The mean flow rate of the pump is the result of the volumetric capacity and the rotational velocity.

The volumetric efficiency has to be improved by minimizing the mechanical tolerances of

manufacturing (Dearn 2001). Gear pumps can produce a high frequency pressure pulsation and thus

increase of fluctuations of delivery flow ‘flow rate ripples’ in suction and impulsion chambers,

which tends to damage pressure gauges. To reduce the ripples, tooth profile, gear shape and pump

body plates are needed to be improved. Investigations show that it is not possible to get external

gear pumps with no delivery fluctuation (Iyoi and Ishimura, 1983). The efficiency of the pump is

directly related with the relationship between the moving parts and clearances factors. Increasing

the performance of an external gear pump can be achieved by reducing the size of the pump,

increasing the pressure as well as the rotational velocity (Codina and Kamashata, 1999, and Castilla

et al, 2007).

The purpose of this paper is to clarify the role of the suction chamber and analyze the flow

occurring in it.
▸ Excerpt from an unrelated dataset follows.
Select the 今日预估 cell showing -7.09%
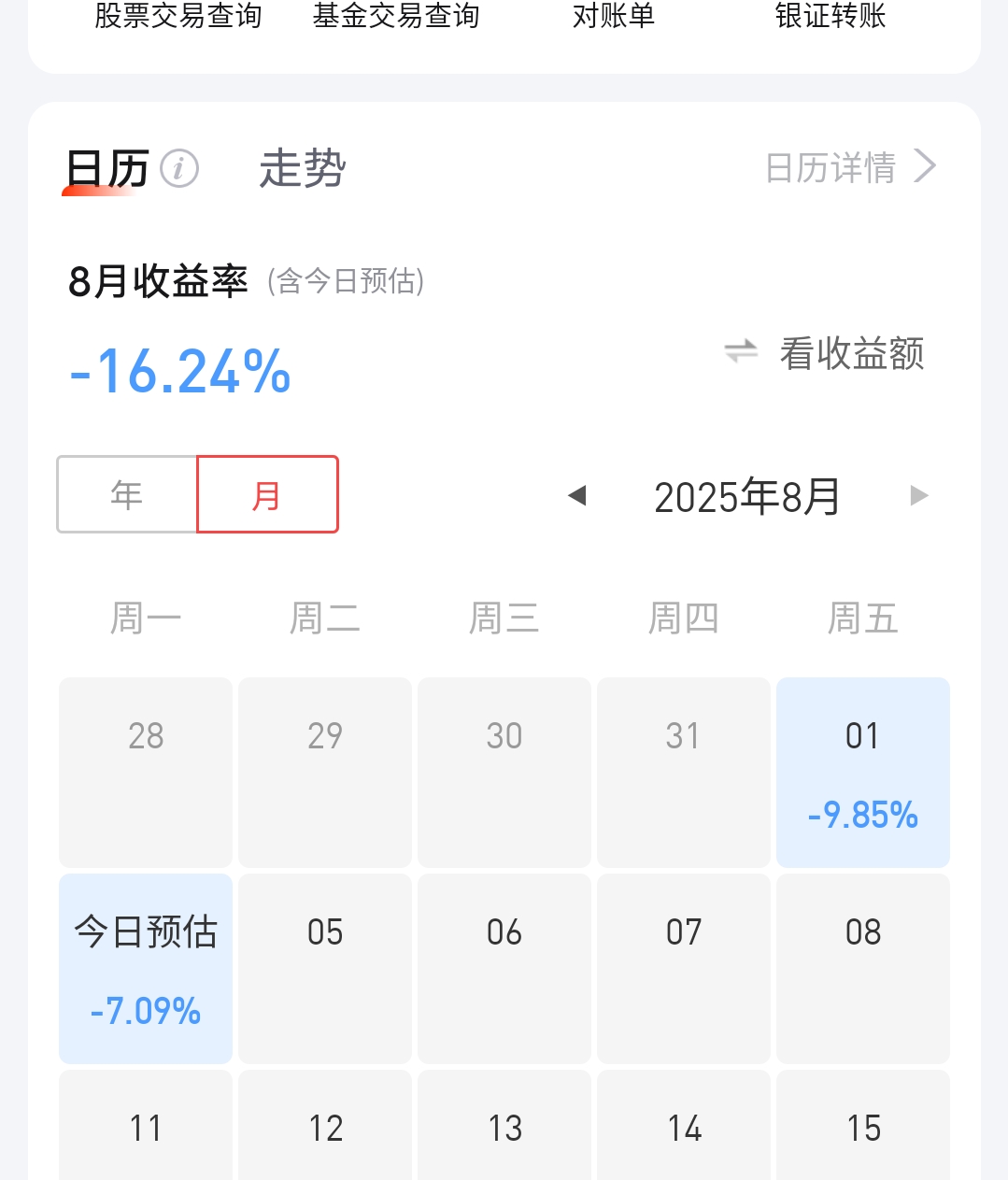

In addition, these results can help to decide modifications of the geometry of the

pump in order to increase its performance. For this purpose, the use of a Time Resolved Particle

Image Velocimetry (TRPIV) has been applied into the analysis of the turbulent flow inside an

external gear pump. The TRPIV is a non-invasive technique and is a powerful instrument for the

analysis of complex instantaneous flow structures allowing the study of fast changing systems.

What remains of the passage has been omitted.